▸ INFORMATION SHOWN

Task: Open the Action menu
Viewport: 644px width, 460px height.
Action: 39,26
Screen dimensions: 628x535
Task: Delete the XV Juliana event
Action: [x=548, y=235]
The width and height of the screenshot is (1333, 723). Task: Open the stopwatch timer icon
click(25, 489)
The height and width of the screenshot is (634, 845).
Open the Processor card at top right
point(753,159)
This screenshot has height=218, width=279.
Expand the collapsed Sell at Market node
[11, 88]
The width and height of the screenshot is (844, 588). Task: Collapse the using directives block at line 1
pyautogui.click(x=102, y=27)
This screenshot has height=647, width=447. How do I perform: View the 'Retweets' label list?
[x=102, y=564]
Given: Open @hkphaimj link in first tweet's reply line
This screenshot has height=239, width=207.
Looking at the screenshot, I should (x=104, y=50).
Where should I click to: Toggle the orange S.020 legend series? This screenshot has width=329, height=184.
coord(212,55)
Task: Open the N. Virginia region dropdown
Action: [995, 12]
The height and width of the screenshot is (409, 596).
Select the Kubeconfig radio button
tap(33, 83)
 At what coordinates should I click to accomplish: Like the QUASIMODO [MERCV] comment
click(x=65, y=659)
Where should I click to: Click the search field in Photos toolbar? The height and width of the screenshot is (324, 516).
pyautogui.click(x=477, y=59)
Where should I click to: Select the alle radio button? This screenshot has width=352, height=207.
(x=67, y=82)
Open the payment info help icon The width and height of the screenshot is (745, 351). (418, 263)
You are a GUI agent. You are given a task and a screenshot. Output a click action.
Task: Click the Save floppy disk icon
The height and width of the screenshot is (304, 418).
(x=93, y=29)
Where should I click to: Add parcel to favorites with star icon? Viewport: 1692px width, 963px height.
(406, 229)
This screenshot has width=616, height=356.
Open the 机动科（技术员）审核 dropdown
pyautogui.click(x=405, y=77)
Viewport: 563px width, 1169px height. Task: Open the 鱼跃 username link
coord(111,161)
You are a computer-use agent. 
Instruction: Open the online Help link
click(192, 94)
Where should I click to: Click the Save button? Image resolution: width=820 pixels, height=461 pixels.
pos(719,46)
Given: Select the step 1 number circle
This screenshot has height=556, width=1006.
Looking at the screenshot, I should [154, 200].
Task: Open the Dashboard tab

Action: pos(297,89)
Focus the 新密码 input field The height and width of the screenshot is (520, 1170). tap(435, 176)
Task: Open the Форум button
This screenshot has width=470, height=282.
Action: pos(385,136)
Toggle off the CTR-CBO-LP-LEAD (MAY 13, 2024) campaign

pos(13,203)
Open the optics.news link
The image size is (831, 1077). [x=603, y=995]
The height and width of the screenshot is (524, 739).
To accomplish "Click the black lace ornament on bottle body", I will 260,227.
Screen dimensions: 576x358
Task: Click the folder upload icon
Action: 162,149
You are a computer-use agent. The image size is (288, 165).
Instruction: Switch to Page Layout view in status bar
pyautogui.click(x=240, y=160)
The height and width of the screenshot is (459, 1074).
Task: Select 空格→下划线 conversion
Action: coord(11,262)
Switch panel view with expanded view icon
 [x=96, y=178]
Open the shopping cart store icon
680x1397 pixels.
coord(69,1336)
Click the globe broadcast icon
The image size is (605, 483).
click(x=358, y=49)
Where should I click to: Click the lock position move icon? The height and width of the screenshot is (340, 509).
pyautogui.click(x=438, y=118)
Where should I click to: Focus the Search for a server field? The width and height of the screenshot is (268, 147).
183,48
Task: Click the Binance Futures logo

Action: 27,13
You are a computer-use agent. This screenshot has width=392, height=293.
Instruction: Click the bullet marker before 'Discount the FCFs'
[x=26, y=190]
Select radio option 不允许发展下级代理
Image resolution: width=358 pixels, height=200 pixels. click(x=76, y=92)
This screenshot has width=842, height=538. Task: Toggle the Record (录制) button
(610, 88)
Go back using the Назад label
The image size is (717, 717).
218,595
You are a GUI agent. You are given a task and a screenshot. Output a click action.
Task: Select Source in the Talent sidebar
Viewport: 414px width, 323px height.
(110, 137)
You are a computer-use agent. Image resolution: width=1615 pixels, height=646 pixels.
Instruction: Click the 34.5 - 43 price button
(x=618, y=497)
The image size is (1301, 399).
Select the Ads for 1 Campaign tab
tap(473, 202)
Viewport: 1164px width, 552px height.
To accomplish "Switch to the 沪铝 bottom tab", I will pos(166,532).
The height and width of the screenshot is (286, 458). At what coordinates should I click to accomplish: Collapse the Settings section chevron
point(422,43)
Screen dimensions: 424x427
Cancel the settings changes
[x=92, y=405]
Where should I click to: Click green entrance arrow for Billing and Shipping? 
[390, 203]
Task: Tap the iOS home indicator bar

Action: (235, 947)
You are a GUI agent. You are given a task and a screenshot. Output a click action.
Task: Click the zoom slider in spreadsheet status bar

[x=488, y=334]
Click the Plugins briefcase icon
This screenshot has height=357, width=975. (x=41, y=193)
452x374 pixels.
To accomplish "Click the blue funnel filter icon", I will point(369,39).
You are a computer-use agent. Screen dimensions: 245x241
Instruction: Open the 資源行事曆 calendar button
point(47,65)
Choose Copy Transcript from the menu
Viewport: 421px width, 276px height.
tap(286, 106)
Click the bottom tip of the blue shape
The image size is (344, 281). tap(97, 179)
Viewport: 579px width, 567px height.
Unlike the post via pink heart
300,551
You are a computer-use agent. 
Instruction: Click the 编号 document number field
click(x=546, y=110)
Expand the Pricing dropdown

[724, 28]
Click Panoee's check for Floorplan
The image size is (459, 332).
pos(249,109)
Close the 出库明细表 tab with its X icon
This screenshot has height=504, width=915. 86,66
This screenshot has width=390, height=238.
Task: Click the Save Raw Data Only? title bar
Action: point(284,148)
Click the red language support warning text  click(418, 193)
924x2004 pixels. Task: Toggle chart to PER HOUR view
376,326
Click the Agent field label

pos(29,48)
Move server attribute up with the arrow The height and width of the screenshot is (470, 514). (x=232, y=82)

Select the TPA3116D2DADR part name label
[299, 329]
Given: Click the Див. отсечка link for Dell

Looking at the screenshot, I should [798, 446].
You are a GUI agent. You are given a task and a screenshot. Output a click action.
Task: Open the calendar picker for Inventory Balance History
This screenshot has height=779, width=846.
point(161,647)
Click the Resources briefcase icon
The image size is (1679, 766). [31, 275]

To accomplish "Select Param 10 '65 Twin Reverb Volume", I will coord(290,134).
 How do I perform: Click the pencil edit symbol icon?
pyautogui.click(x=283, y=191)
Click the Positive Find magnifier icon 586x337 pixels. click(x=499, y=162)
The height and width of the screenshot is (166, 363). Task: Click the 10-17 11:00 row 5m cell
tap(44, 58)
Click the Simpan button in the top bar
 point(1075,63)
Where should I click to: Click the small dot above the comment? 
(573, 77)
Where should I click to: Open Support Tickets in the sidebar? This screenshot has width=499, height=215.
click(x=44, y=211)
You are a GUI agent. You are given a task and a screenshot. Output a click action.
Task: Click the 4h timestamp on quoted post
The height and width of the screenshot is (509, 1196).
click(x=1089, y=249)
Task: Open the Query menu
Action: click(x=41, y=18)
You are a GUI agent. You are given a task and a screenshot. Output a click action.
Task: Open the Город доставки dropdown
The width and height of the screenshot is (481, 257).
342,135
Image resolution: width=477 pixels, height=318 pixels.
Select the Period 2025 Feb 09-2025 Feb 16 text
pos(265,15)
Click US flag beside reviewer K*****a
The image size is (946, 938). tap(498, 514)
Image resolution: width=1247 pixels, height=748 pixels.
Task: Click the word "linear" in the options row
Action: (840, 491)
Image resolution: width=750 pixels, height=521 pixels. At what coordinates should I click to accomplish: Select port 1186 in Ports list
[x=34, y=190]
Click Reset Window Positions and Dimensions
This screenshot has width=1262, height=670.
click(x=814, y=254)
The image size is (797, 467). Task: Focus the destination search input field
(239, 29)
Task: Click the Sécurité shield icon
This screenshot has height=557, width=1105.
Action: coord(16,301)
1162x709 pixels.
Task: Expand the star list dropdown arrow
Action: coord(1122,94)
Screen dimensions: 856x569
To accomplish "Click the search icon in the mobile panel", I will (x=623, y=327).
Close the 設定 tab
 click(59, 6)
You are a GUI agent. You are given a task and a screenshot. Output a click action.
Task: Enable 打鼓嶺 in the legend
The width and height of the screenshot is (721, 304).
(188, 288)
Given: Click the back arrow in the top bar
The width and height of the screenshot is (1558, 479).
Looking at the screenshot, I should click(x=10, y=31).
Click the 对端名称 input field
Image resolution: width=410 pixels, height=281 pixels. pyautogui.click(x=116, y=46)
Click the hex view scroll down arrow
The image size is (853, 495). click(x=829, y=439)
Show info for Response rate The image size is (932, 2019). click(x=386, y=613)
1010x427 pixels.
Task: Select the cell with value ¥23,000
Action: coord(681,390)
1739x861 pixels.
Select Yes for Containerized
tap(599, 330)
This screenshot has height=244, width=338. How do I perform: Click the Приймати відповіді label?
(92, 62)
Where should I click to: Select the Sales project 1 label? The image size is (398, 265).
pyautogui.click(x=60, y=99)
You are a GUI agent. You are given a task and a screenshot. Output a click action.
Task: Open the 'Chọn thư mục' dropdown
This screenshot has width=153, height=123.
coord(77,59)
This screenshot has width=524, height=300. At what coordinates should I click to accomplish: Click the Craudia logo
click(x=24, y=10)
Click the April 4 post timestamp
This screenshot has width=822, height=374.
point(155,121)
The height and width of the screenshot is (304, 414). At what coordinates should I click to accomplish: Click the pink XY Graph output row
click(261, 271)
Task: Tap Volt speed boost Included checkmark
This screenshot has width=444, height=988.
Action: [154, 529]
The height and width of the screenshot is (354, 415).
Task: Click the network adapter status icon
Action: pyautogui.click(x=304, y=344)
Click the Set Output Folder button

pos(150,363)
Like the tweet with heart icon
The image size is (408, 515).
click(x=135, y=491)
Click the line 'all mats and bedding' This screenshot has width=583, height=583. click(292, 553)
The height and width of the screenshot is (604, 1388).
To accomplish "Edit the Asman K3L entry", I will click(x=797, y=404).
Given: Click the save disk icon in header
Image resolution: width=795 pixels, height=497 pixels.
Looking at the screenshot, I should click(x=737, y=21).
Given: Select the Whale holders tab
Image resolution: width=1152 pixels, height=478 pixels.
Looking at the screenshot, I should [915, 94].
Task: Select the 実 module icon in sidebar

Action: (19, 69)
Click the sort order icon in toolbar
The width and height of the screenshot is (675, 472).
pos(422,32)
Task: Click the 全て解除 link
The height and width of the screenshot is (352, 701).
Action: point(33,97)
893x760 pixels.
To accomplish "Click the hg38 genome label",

▸ TASK BRIEF
List each line of the entries that holds the string "disk".

▸ EXERCISE ANSWER
Task: Click the Save floppy disk icon
Given: Click the save disk icon in header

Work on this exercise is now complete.